(EXTRAIT DE PAGE)
Après avoir trouvé in extremis dans la nuit de lundi à mardi un compromis au sein de son camp sur la politique migratoire, Angela Merkel a renvoyé la balle à son autre partenaire de coalition, le SPD.
Le mistigri passe d’une main à l’autre. Après avoir trouvé in extremis dans la nuit de lundi à mardi un compromis au sein de son camp sur la politique migratoire, Angela Merkel a renvoyé la balle à son autre partenaire de coalition, le SPD. Pour être porté par le gouvernement, l’accord devait effectivement être validé par le parti social-démocrate, qui va devoir surmonter ses réticences. Une réunion de coalition était donc prévue mardi soir pour réunir les dirigeants de la CDU, de la CSU et du SPD. Le répit d’Angela Merkel dans la crise gouvernementale ne devait peut-être être que de courte durée, si les sociaux-démocrates décidaient de s’opposer aux conservateurs.
«Beaucoup de questions doivent être discutées», avait lancé la présidente du SPD Andrea Nahles lundi soir, en commentant l’accord conclu entre la CDU et les frondeurs de la CSU. Celui-ci prévoit la mise en place à la frontière allemande de «centres de transit» et, le cas échéant, la reconduite des demandeurs d’asile dans les États membres où ils sont enregistrés.
Mais cette idée, appelée alors «zones de transit», a déjà été catégoriquement rejetée par les sociaux-démocrates en 2015! Ils refusaient «d’installer des prisons» à ciel ouvert en Allemagne. Pour beaucoup de responsables SPD, il est difficilement envisageable de valider trois ans plus tard une telle option. Pour le leader des Jeunes socialistes, Kevin Kühnert, qui avait mené une campagne virulente au printemps contre la reconduction de la grande coalition, le projet de la CDU-CSU est incompatible avec les idées du SPD. C’est «une provocation», a aussi déclaré l’ancienne secrétaire d’État à l’Intégration Aydan Özoguz. «Nous ne voulons pas de centres fermés», a prévenu plus prudemment le secrétaire général du SPD Lars Klingbeil.

(ENREGISTREMENTS FOURNIS)

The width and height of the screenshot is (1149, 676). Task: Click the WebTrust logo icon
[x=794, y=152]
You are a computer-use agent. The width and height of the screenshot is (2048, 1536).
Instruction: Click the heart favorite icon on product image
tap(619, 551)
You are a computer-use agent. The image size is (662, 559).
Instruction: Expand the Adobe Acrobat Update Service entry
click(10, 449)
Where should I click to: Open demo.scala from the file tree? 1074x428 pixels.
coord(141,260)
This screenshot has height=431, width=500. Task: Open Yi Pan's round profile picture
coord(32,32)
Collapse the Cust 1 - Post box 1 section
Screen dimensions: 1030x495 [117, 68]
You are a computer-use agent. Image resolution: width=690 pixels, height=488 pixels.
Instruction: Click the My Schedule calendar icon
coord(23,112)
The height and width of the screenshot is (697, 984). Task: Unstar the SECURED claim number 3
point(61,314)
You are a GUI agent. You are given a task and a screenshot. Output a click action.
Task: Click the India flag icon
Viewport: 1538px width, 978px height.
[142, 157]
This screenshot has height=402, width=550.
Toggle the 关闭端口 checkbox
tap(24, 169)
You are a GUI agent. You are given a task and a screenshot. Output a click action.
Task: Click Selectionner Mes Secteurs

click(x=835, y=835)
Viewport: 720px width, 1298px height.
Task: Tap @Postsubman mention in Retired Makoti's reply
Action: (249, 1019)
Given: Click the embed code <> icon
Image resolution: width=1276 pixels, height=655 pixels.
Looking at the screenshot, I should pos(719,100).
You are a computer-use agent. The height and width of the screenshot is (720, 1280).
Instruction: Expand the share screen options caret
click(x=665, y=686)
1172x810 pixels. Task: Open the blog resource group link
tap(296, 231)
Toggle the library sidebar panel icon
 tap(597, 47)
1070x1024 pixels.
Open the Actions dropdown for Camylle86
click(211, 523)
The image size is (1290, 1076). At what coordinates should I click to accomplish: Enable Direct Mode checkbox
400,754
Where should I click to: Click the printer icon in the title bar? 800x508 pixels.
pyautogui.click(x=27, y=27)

(À FAIRE)
**1)** Citez mot pour mot le passage de l'article sur la crise de coalition allemande, en commençant à « Le mistigri passe » et en terminant à « s’opposer aux conservateurs. ».
**2)** Multipliez par 2,6 chaque coordonnée figurant dans les réponses des enregistrements, en commençant à la ligne qui contient « Toggle the library sidebar panel icon » et en terminant à la fin des enregistrements, bornes incluses, et arrondissez à l'entier le plus proche, les demis vers le haut. Recopiez intégralement ces lignes, et elles seules, avec les coordonnées ainsi modifiées.
Le texte et les enregistrements n'ont aucun rapport entre eux.

(RÉPONSES AUX CONSIGNES)
**1)**
Le mistigri passe d’une main à l’autre. Après avoir trouvé in extremis dans la nuit de lundi à mardi un compromis au sein de son camp sur la politique migratoire, Angela Merkel a renvoyé la balle à son autre partenaire de coalition, le SPD. Pour être porté par le gouvernement, l’accord devait effectivement être validé par le parti social-démocrate, qui va devoir surmonter ses réticences. Une réunion de coalition était donc prévue mardi soir pour réunir les dirigeants de la CDU, de la CSU et du SPD. Le répit d’Angela Merkel dans la crise gouvernementale ne devait peut-être être que de courte durée, si les sociaux-démocrates décidaient de s’opposer aux conservateurs.

**2)**
Toggle the library sidebar panel icon
 tap(1552, 122)
1070x1024 pixels.
Open the Actions dropdown for Camylle86
click(549, 1360)
The image size is (1290, 1076). At what coordinates should I click to accomplish: Enable Direct Mode checkbox
1040,1960
Where should I click to: Click the printer icon in the title bar? 800x508 pixels.
pyautogui.click(x=70, y=70)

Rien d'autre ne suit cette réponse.